Bei einer Diskriminierung durch sexuelle Belästigung gemäss GlG sieht dieses vor (Art. 5 Abs. 3 GlG), dass die betroffene Person Anspruch auf eine Entschädigung vom Arbeitgeber (nicht von der belästigenden Person) hat, wenn der Arbeitgeber nicht beweist, dass er Massnahmen getroffen hat, die zur Verhinderung sexueller Belästigungen nach der Erfahrung notwendig und angemessen sind und die ihnen zugemutet werden können. Diese Bestimmung zwingt den Arbeitgeber, konkret Massnahmen zur Verhinderung von sexueller Belästigung zu ergreifen.

Doch was kann ein Arbeitgeber gegen „Täter“ bei sexueller Belästigung am Arbeitsplatz tun?

 

Fristlose Entlassung – BGE 4A_105/2018 vom 10. Oktober 2018

Das Bundesgericht hatte sich im Entscheid 4A_105/2018 vom 10. Oktober 2018 mit der Frage zu befassen, ob im einem konkreten Fall eine fristlose Kündigung gerechtfertigt war. Der Arbeitgeber hatte einen Mitarbeiter (Küchenverantwortlicher und Leiter Lehrlingsausbildung) mit der Begründung fristlos gekündigt, dass der Mitarbeiter über einen längeren Zeitraum bei zahlreichen Gelegenheiten unangemessene Worte geäussert und Gesten gegenüber weiblichen Mitarbeitern gemacht habe.  So habe er weibliche Lehrlinge in der Küche etwa «kleiner Liebling» oder «kleines Schweinchen» genannt, sie gebeten, auf allen vieren zu kriechen, ihnen Küsse gegeben und sie an der Wange gestreichelt.

■ ERFASSTE DATEN ■
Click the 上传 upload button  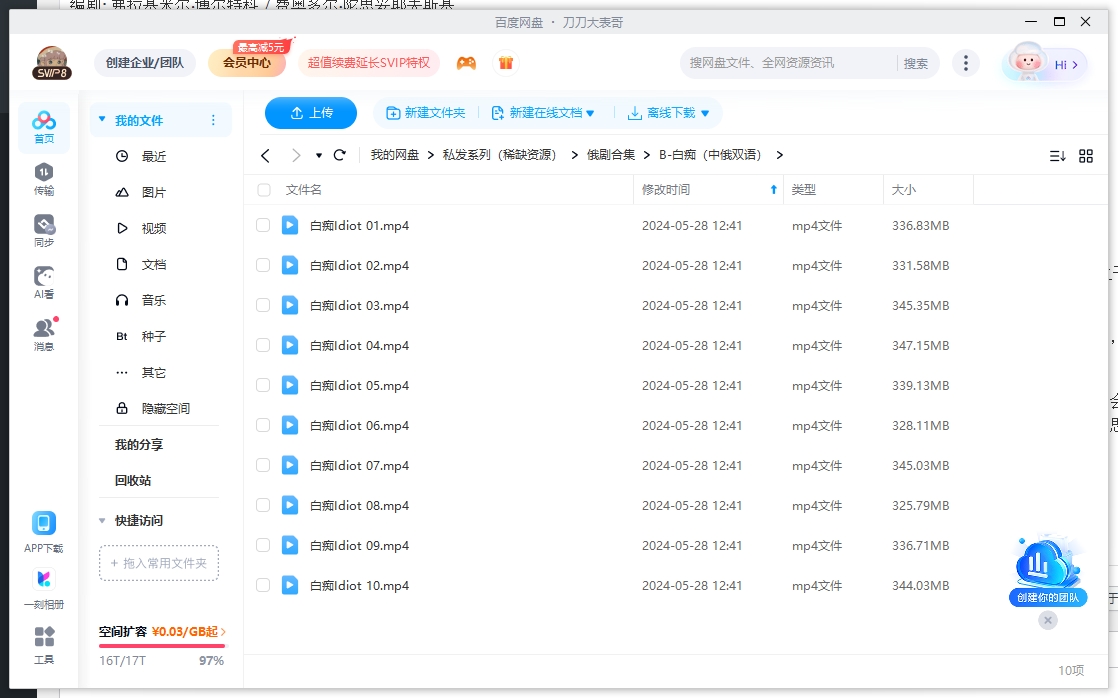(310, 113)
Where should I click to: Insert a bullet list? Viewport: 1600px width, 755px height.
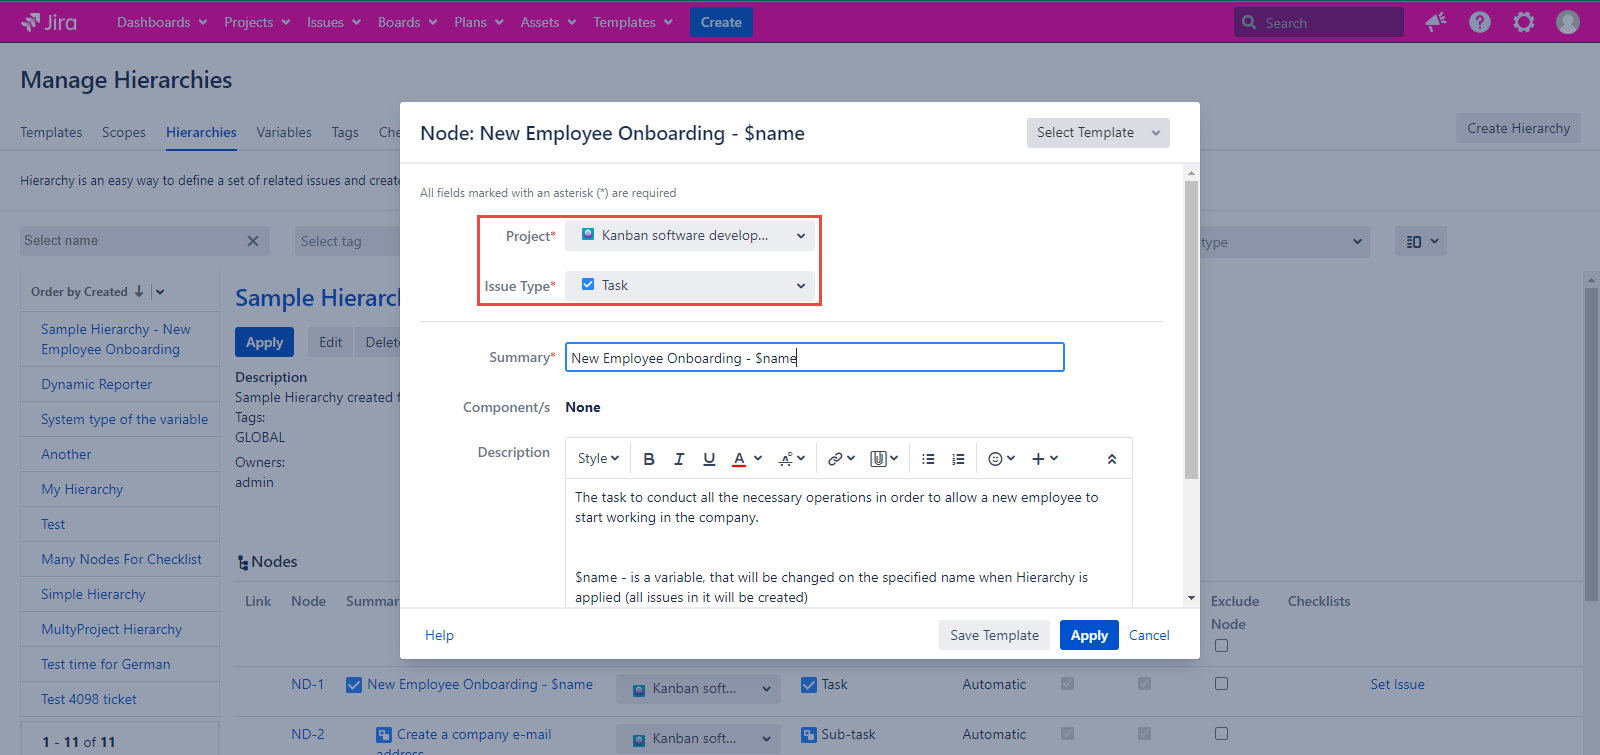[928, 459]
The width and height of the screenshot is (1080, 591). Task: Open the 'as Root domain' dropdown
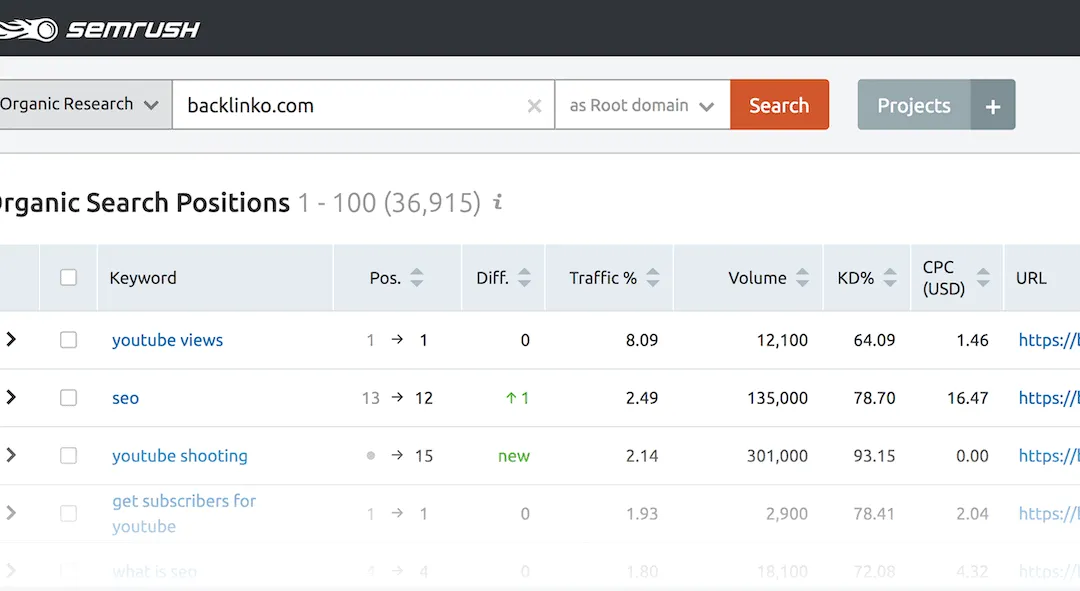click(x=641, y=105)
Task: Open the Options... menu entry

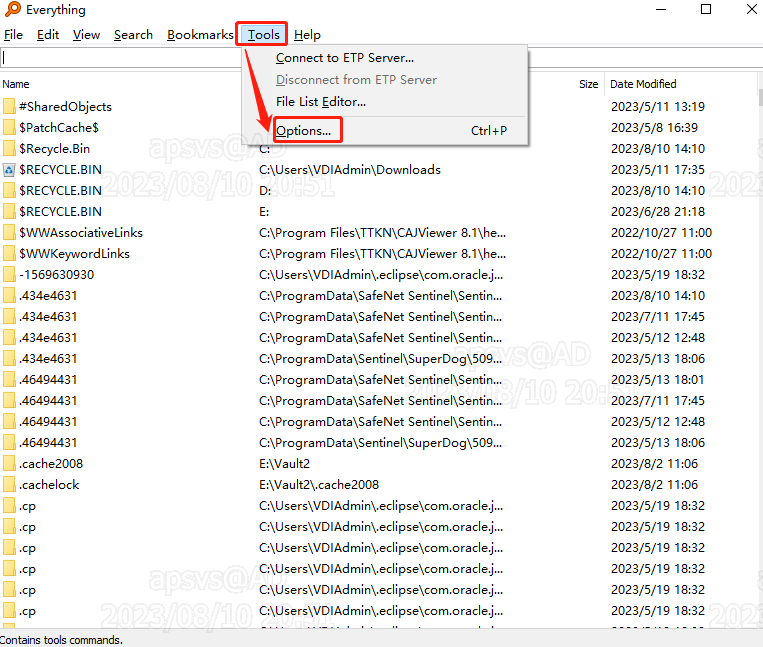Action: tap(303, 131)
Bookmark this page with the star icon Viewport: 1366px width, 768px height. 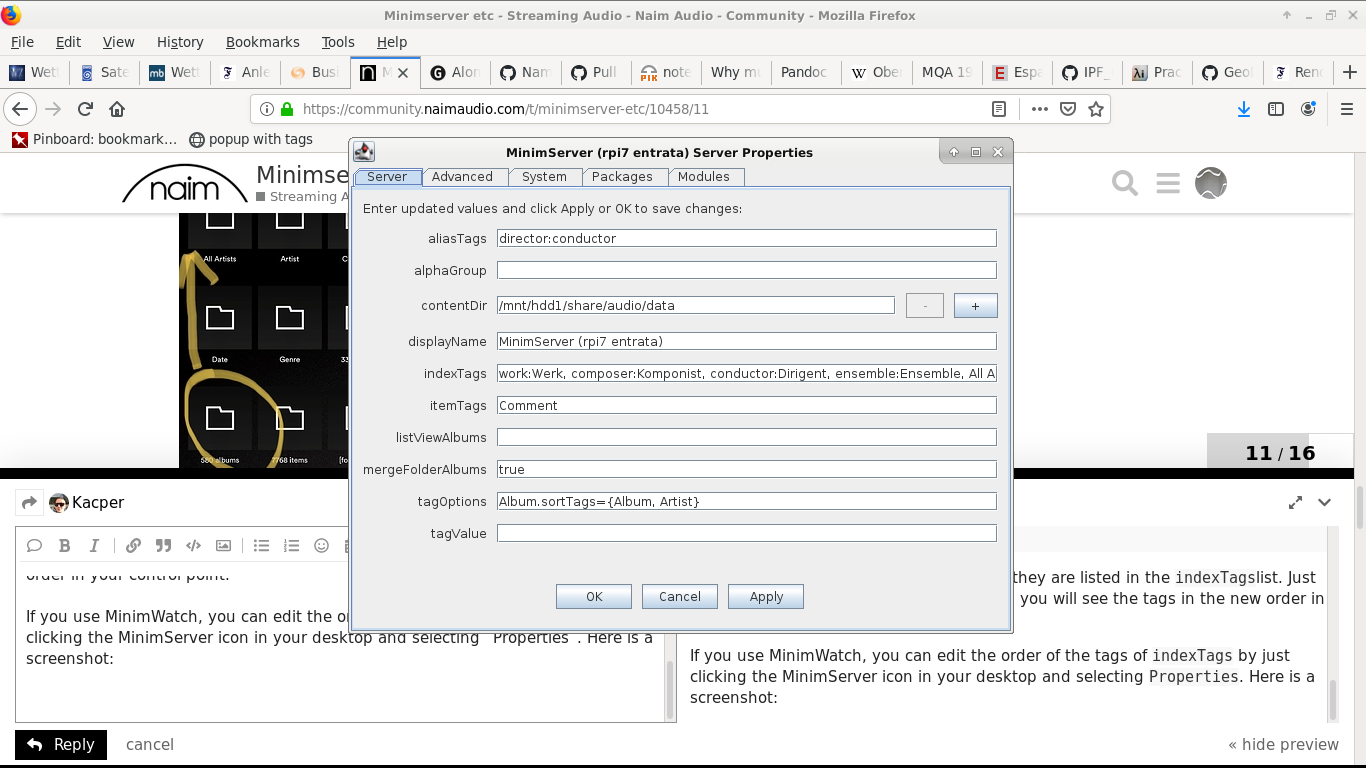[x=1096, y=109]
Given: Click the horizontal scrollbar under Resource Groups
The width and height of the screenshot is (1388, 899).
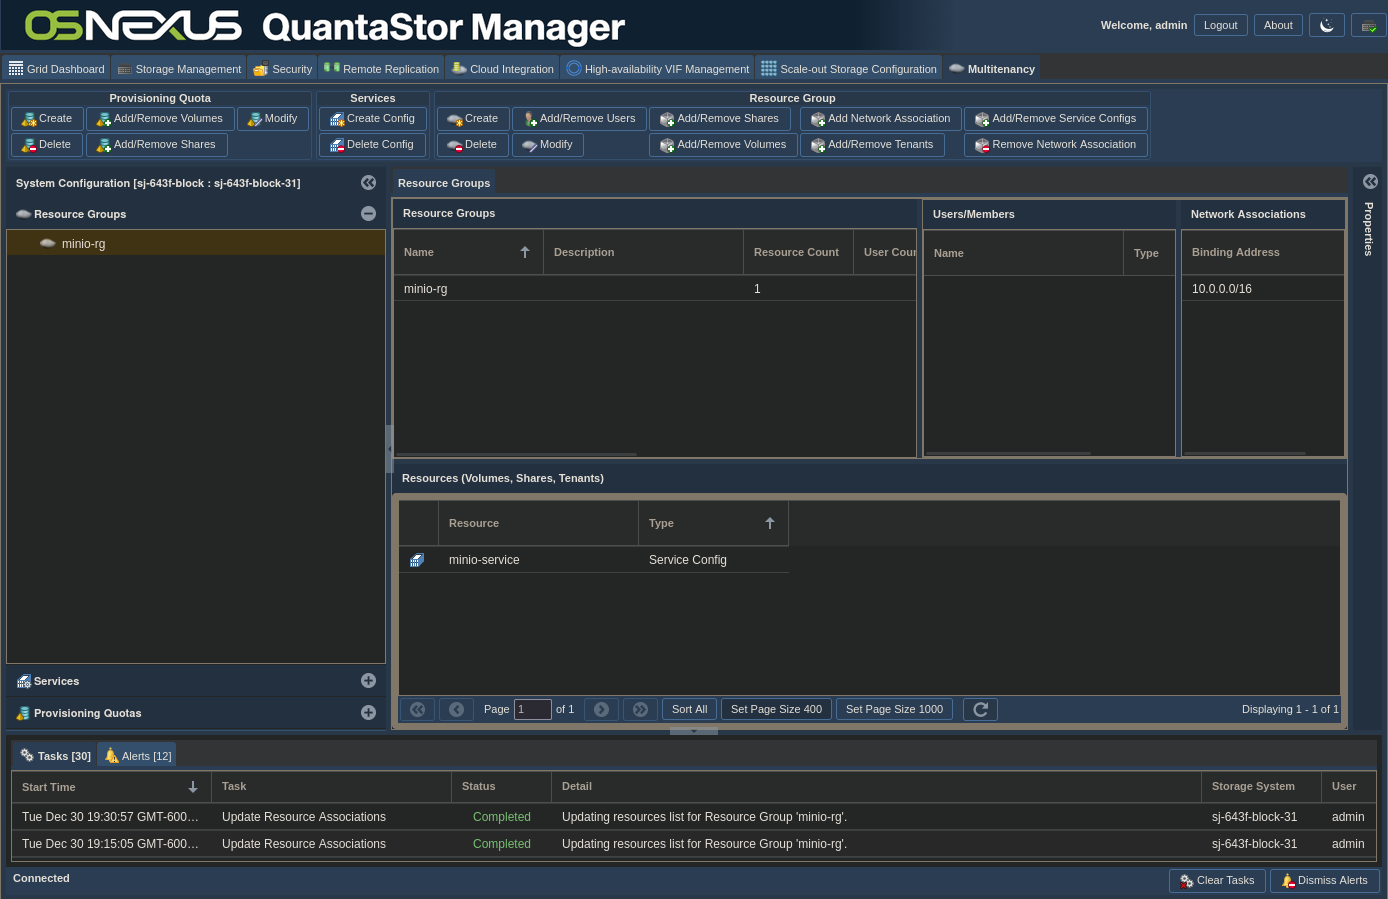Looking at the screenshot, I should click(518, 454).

■ AUFGABE 1 ■
Beantworten Sie anhand des Textauszugs zur sexuellen Belästigung am Arbeitsplatz diese Fragen:
(a) Von wem kann die betroffene Person nach Art. 5 Abs. 3 GlG eine Entschädigung verlangen?
(b) Welche beiden Funktionen hatte der fristlos entlassene Mitarbeiter inne?
(c) Mit welchen beiden Bezeichnungen soll er weibliche Lehrlinge in der Küche genannt haben?
■ AUFGABE 2 ■
Entnehmen Sie dem Textauszug wortgetreu den Teil, der mit den Worten „Doch was kann“ einsetzt und mit „der Wange gestreichelt.“ endet.

■ IHRE ANTWORT 1 ■
(a) Vom Arbeitgeber, nicht von der belästigenden Person.
(b) Küchenverantwortlicher und Leiter Lehrlingsausbildung.
(c) «kleiner Liebling» und «kleines Schweinchen».

■ IHRE ANTWORT 2 ■
Doch was kann ein Arbeitgeber gegen „Täter“ bei sexueller Belästigung am Arbeitsplatz tun?

 

Fristlose Entlassung – BGE 4A_105/2018 vom 10. Oktober 2018

Das Bundesgericht hatte sich im Entscheid 4A_105/2018 vom 10. Oktober 2018 mit der Frage zu befassen, ob im einem konkreten Fall eine fristlose Kündigung gerechtfertigt war. Der Arbeitgeber hatte einen Mitarbeiter (Küchenverantwortlicher und Leiter Lehrlingsausbildung) mit der Begründung fristlos gekündigt, dass der Mitarbeiter über einen längeren Zeitraum bei zahlreichen Gelegenheiten unangemessene Worte geäussert und Gesten gegenüber weiblichen Mitarbeitern gemacht habe.  So habe er weibliche Lehrlinge in der Küche etwa «kleiner Liebling» oder «kleines Schweinchen» genannt, sie gebeten, auf allen vieren zu kriechen, ihnen Küsse gegeben und sie an der Wange gestreichelt.